Backpressure
When a telemetry pipeline ingests data, it’s possible for the volume of incoming data to exceed that pipeline’s throughput. This creates a condition known as backpressure, where data accumulates faster than the pipeline can process and route that data to its intended destination.
Although some amount of backpressure is normal and expected, unmanaged or excessive backpressure can result in data loss, or even cause your pipeline or the cluster it’s running in to crash.
Overview
Pipelines can buffer data by temporarily storing it somewhere until that pipeline is ready to process and route the data to its intended destination. Depending on your pipeline’s workload type, it can buffer this data by storing it in memory (for Deployment and DaemonSet pipelines) or in a file system (for StatefulSet pipelines).
If the volume of incoming data exceeds a pipeline’s throughput, the amount of data in temporary storage will increase accordingly. This is what creates backpressure, but pipelines are designed to accommodate a certain amount of backpressure without issue. To draw a comparison with pipes that carry water, temporary storage is like the basin of a sink: if water flows faster than it drains, the basin will fill up and store the extra water until it reaches the drain.
However, if a pipeline continues buffering new data to temporary storage faster than it can remove old data, that storage will eventually reach capacity. This is the point at which backpressure becomes an urgent problem: the buffered data is like a sink that’s about to overflow. If your pipeline stops buffering new data to temporary storage, this interruption might cause data loss. Conversely, if your pipeline continues to buffer new data, it will either:
- Run out of memory and crash, which can also result in data loss.
- Attempt to increase its storage capacity, which can add unexpected strain on resources and cause your entire cluster to crash.
Push-based sources versus pull-based sources
When a pipeline stops buffering new data, the potential for data loss partly depends on whether its associated source plugins are push-based or pull-based.
For push-based source plugins, which passively receive data, Chronosphere has no control over the behavior of that data source. Some sources might pause the flow of data if they detect an interruption, but other sources might continue attempting to send data to the unavailable pipeline, which can cause data loss.
For pull-based source plugins, which actively fetch data, Chronosphere can control communication between that source and Telemetry Pipeline. If a pipeline is unavailable, Telemetry Pipeline will pause the flow of data, then resume fetching data when the pipeline is ready to ingest it again.

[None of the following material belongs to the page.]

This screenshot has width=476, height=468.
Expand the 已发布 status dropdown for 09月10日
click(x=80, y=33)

This behavior can add temporary latency if the source buffers a large amount of data during the pipeline’s downtime, but avoids major data loss.
Manage backpressure
The available methods for managing backpressure vary depending on your pipeline’s workload type. Because of this, choosing the right workload type is also a key part of preventing and responding to different problems created by backpressure.
Some factors that create or contribute to backpressure are independent of Telemetry Pipeline, like the amount of data that your sources emit and your destinations’ capacity to receive data. To manage these factors, you must configure your sources and destinations directly.
Deployment pipelines
Use the following methods to manage backpressure for pipelines with the Deployment workload type:
- Set the
mem_buf_limit
configuration parameter to enforce a limit for how much data a source plugin can buffer to memory. When this limit is reached, the pipeline will stop buffering new data from that source plugin. - Configure resource profiles to set thresholds for a pipeline’s resource usage.

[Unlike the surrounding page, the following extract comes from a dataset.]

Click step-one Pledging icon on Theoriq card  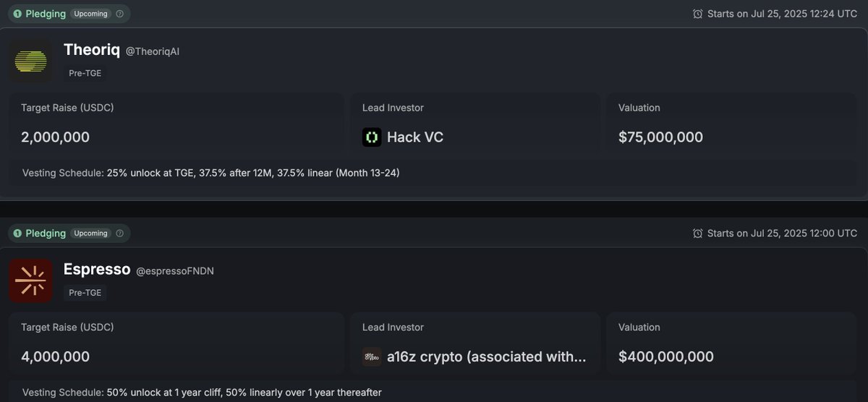(x=17, y=14)
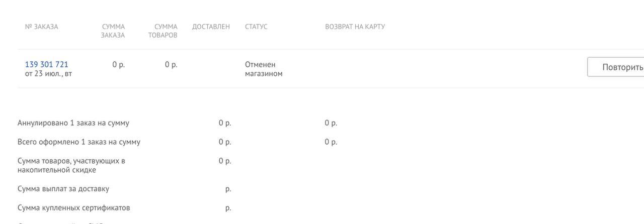Screen dimensions: 644x224
Task: Click the goods sum 0 р. in the order row
Action: pos(171,64)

- Scale pipelines to increase their throughput. However, keep in mind that increasing a pipeline’s replicas increases its resource usage, and that scaling won’t alleviate destination-level bottlenecks.
StatefulSet pipelines
Use the following methods to manage backpressure for pipelines with the StatefulSet workload type:
- Configure resource profiles to set
thresholds for a pipeline’s resource usage.
- Set the
resources.storage.maxChunksUp
resource profile parameter to increase or decrease the amount of storage available for buffered data.
- Set the
- Scale pipelines to increase their throughput. However, keep in mind that increasing a pipeline’s replicas increases its resource usage, and that scaling won’t alleviate bottlenecks caused by destinations.
DaemonSet pipelines
Use the following methods to manage backpressure for pipelines with the DaemonSet workload type:
- Set the
mem_buf_limit
configuration parameter to enforce a limit for how much data a source plugin can buffer to memory. When this limit is reached, the pipeline will stop buffering new data from that source plugin. - Configure resource profiles to set thresholds for a pipeline’s resource usage.
DaemonSet pipelines use a static number of replicas, which means they can’t be scaled.